Capability and Scalability

The past year was marked by a dramatic increase in NERSC’s computational capability, resulting in an impressive upsurge in the productivity of many research projects. But in traditional NERSC fashion, these changes took place almost seamlessly, with little disruption to users’ daily work.

In 2002, after requesting proposals to replace NERSC’s soon-to-be decommissioned Cray systems, the procurement team, lead by Deputy Director Bill Kramer, made the decision to increase the capability of the existing IBM SP Power 3 system, rather than purchase an entirely new one. This expansion gave the user community an unexpected increase of 30 million MPP hours in FY 2003, and doubled the hours that were allocated for FY 2004. “The bottom line was choosing a system that would have the most cost-effective impact on DOE science,” Kramer said when the decision was announced. The new contract includes five years of support for the combined system, named “Seaborg.”

The new Seaborg has 416 16-CPU Power 3+ SMP nodes (6,656 processors) with a peak performance of 10 teraflop/s, which made it the most powerful computer for unclassified research in the United States, with the largest memory capacity, at the time of its installation. The system has 7.8 terabytes of aggregate memory and a Global Parallel File System with 44 terabytes of storage.
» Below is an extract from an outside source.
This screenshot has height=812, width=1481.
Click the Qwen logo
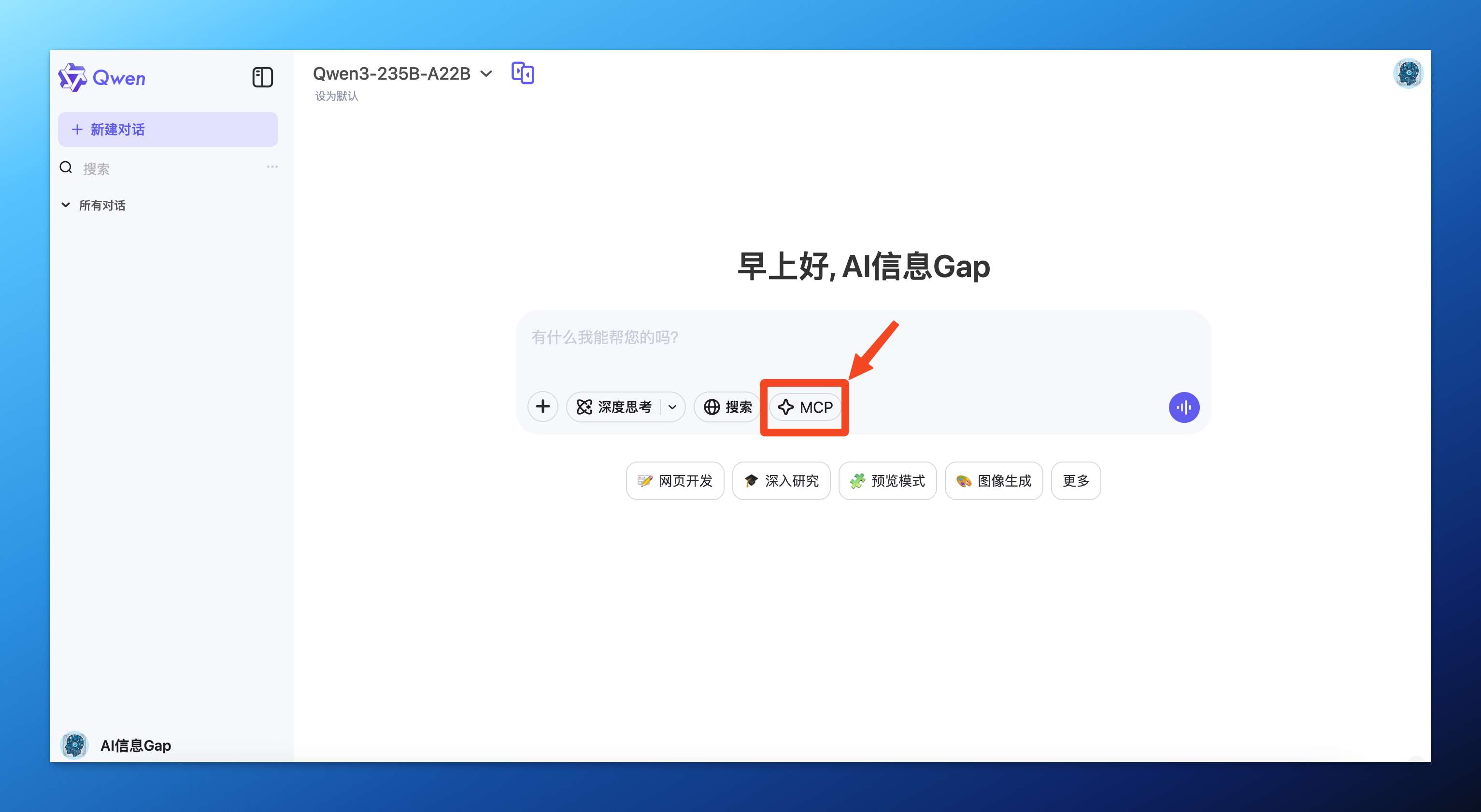(102, 78)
A team of NERSC staff (Figure 1) worked for six months to configure, install, and test the system. The system was available more than 98 percent of the time during testing, and benchmarks ran at 72 percent of peak speed, much higher than that achieved on similar parallel systems. The team resolved major configuration issues, such as whether to operate Seaborg as one or two systems (they decided on one), and brought it into production status on March 4, 2003, one month earlier than planned. The expanded system quickly achieved the high availability and utilization rates that NERSC demands of itself (Figure 2).

Figure 1
The Seaborg expansion procurement and installation teams doubled NERSC’s computing resources 20 months earlier than expected and for 75% of the cost expected, without interrupting service to the research community. [click for larger image]

Figure 2
Processor utilization on Seaborg over the course of FY 2003. NERSC strives to maintain a high rate of processor utilization, balancing this goal with good job turnaround times.

Initial results from the expanded Seaborg showed some scientific applications running at up to 68% of the system’s theoretical peak speed, compared with the 5–10% of peak performance typical for scientific applications running on massively parallel or cluster architectures. Performance results for four science-of-scale applications are summarized in Table 1. (More details are available.)

Project

Number of processors

Performance (% of peak)

Electromagnetic Wave-Plasma Interactions

1,936

68%

Cosmic Microwave Background Data Analysis

4,096

50%

Terascale Simulations of Supernovae

2,048

43%

Quantum Chromodynamics at High Temperatures

1,024

13%


Table 1

Performance results for four science-of-scale applications.

 

To learn about how Seaborg performs as a production environment for a larger sample of scientific applications, NERSC conducted a survey of user programs that run on a large number of nodes, as well as programs that run on a smaller number of nodes but account for a significant fraction of time used on the system. The report “IBM SP Parallel Scaling Overview” discusses issues such as constraints to scaling, SMP scaling, MPI scaling, and parallel I/O scaling. The report offers recommendations for choosing the level of parallelism best suited to the characteristics of the code.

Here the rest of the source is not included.